Reading passage:
---------------
# Introduction

This notebook contains a tutorial on how to use transition matrices of exogenous processes in respy. The corresponding function in respy is `parse_transition_matrix_for_exogenous_processes`. It translates a transition matrix to the specification files `params`and `options` used in respy.

In [1]:
from respy import parse_transition_matrix_for_exogenous_processes
import pandas as pd

This notebook contains three showcases. A exogenous process wit probabilities depending *only* on the current state of the process, a process depending on a combination of general state variables and the current state of the process and one process only depending on general state variables and not the current state of the process.

The case of an exogenous process with constants probabilities across states is quite easy and explained in the general tutorial on exogenous processes. The distinction of this tutorial is the use of transition matrices. A general specification of also complex exogenous processes depending on logit coefficients instead of probabilities are also included in the general tutorial on exogenous processes.

To fully understand this tutorial it is advised to first study the general tutorial on exogenous processes.

# Transition matrices

In a first step, the three transition matrices are specified. Throughout this tutorial, the exogenous process used for demonstration, will be th one of a `health_shock`. We assume two states of the process: `healthy` and `sick`.

In [2]:
process_name = "health_shock"
process_states = ["healthy", "sick"]

Now the three transition matrices are defined:

In [3]:
# First the process is only dependent on the current state of the exogenous process
df_only_process = pd.DataFrame(
    columns=process_states,
    index=["sick", "healthy"],
    data=[[0.8, 0.2],
         [0.6, 0.4]],
)
df_only_process

Unnamed: 0,healthy,sick
sick,0.8,0.2
healthy,0.6,0.4


In [4]:
# Second the process is only dependent on some "general" state variable. Here old and young.
df_only_state = pd.DataFrame(
    columns=process_states,
    index=["old", "young"],
    data=[[0.8, 0.2],
         [0.6, 0.4]],
)
df_only_state

Unnamed: 0,healthy,sick
old,0.8,0.2
young,0.6,0.4


In [5]:
# Third the process depending on current state of exogenous process and some "general" state variable.
df_state_and_process = pd.DataFrame(
    columns=process_states,
    index=["sick_and_old", "sick_and_young", "healthy_and_old", "healthy_and_young"],
    data=[[0.8, 0.2],
          [0.6, 0.4],
          [0.3, 0.7],
          [0.4, 0.6]],
)
df_state_and_process

Unnamed: 0,healthy,sick
sick_and_old,0.8,0.2
sick_and_young,0.6,0.4
healthy_and_old,0.3,0.7
healthy_and_young,0.4,0.6


All transition matrices have the two exogenous process outcomes as columns. This is the most important convention for this transition matrix dataframes. As some outcome has to realize the rows of the matrix have to sum to 1. The rows differ from process to process and describe the state on which the process is defined.
---------------
Problem A:
Answer these questions from the respy tutorial, one line each, marking your answers (i), (ii), (iii):
(i) Which respy function translates a transition matrix into the specification files?
(ii) What two states are assumed for the `health_shock` process?
(iii) What must the rows of each transition matrix sum to?
Problem B:
List every row label in the index of the third transition matrix in the respy tutorial, the one that depends on both the current process state and a general state variable.
Problem C:
Reproduce the respy tutorial word for word, everything from "This notebook contains three" down to "study the general tutorial on exogenous processes.".

Raw data:
---------------
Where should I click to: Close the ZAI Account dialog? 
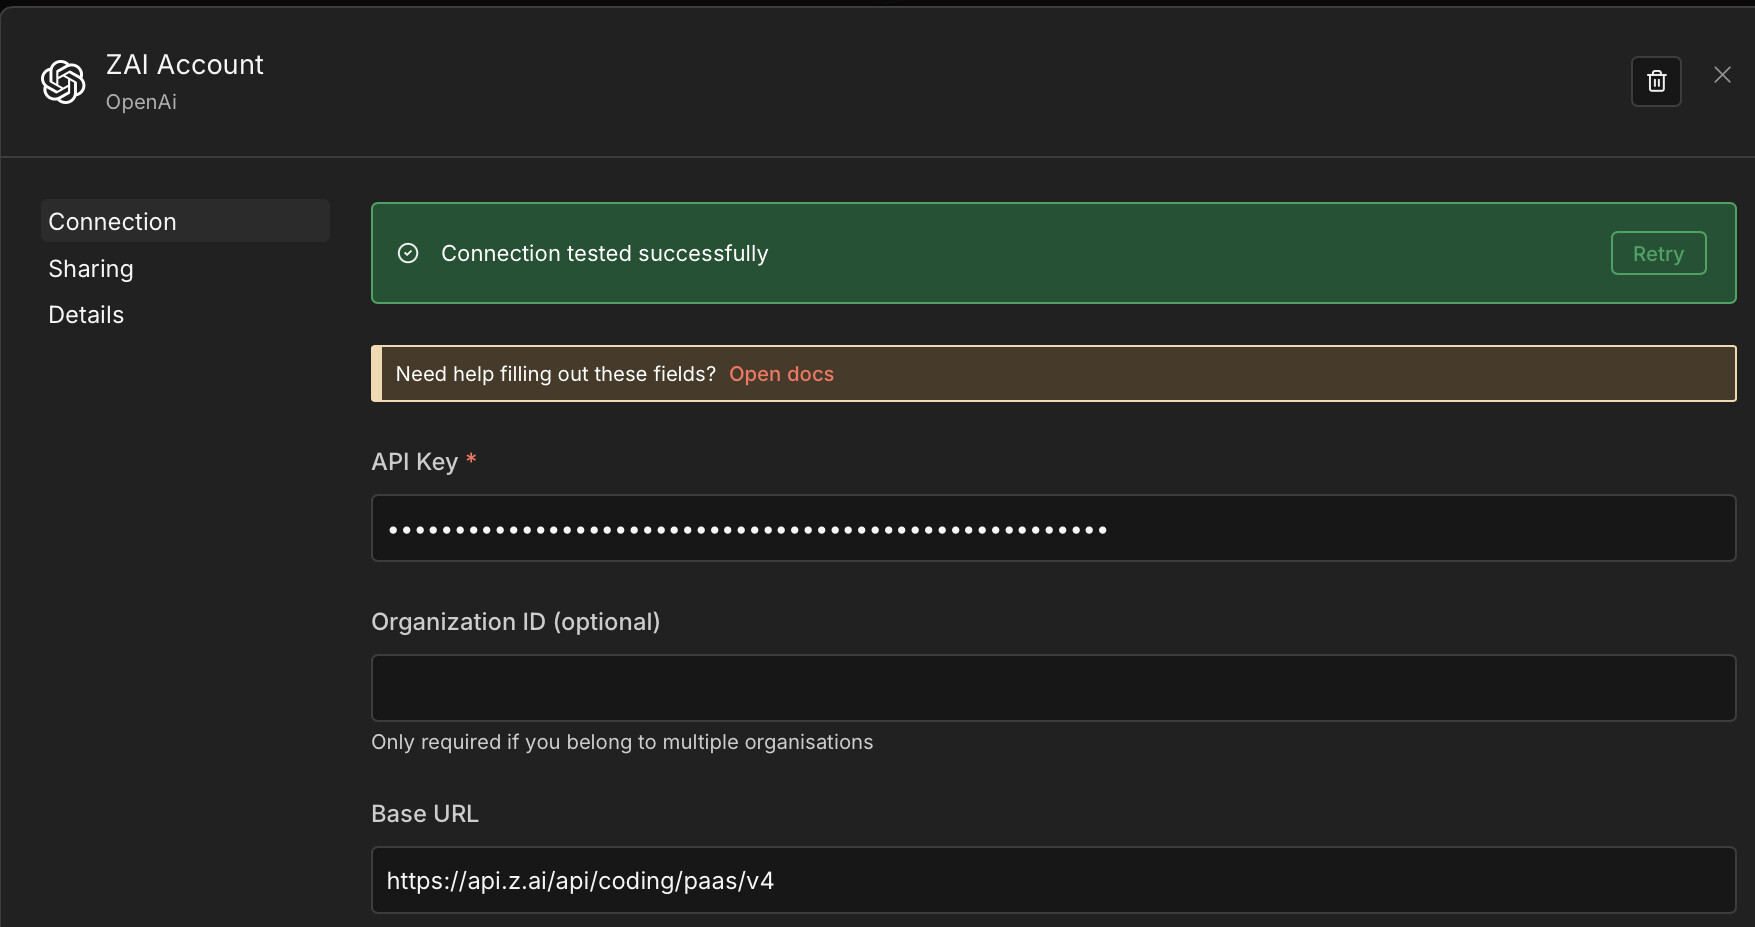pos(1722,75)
---------------
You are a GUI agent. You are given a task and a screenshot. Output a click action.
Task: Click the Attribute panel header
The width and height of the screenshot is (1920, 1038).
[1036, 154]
---------------
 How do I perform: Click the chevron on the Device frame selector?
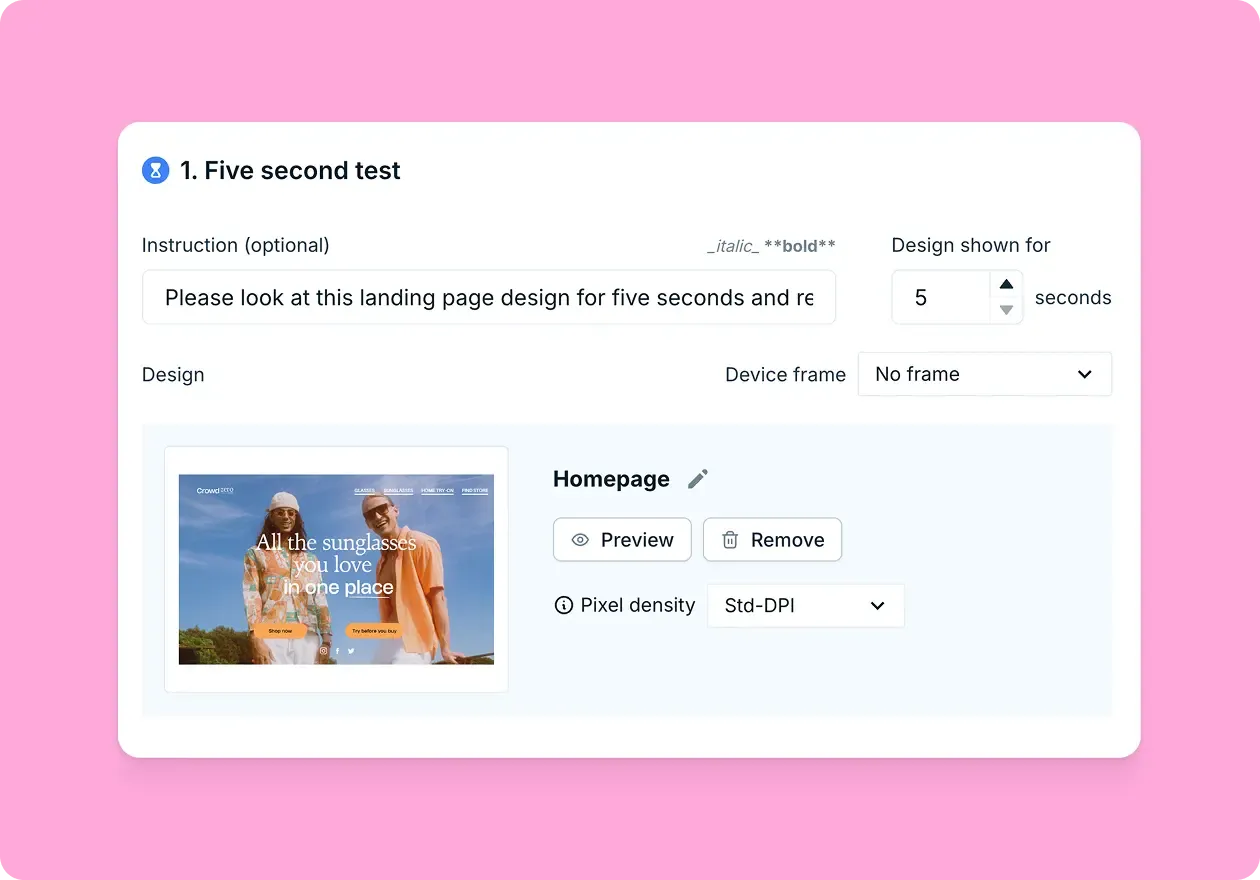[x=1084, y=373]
---------------
Exercise solution A:
(i) `parse_transition_matrix_for_exogenous_processes`
(ii) `healthy` and `sick`
(iii) 1

Exercise solution B:
sick_and_old
sick_and_young
healthy_and_old
healthy_and_young

Exercise solution C:
This notebook contains three showcases. A exogenous process wit probabilities depending *only* on the current state of the process, a process depending on a combination of general state variables and the current state of the process and one process only depending on general state variables and not the current state of the process.

The case of an exogenous process with constants probabilities across states is quite easy and explained in the general tutorial on exogenous processes. The distinction of this tutorial is the use of transition matrices. A general specification of also complex exogenous processes depending on logit coefficients instead of probabilities are also included in the general tutorial on exogenous processes.

To fully understand this tutorial it is advised to first study the general tutorial on exogenous processes.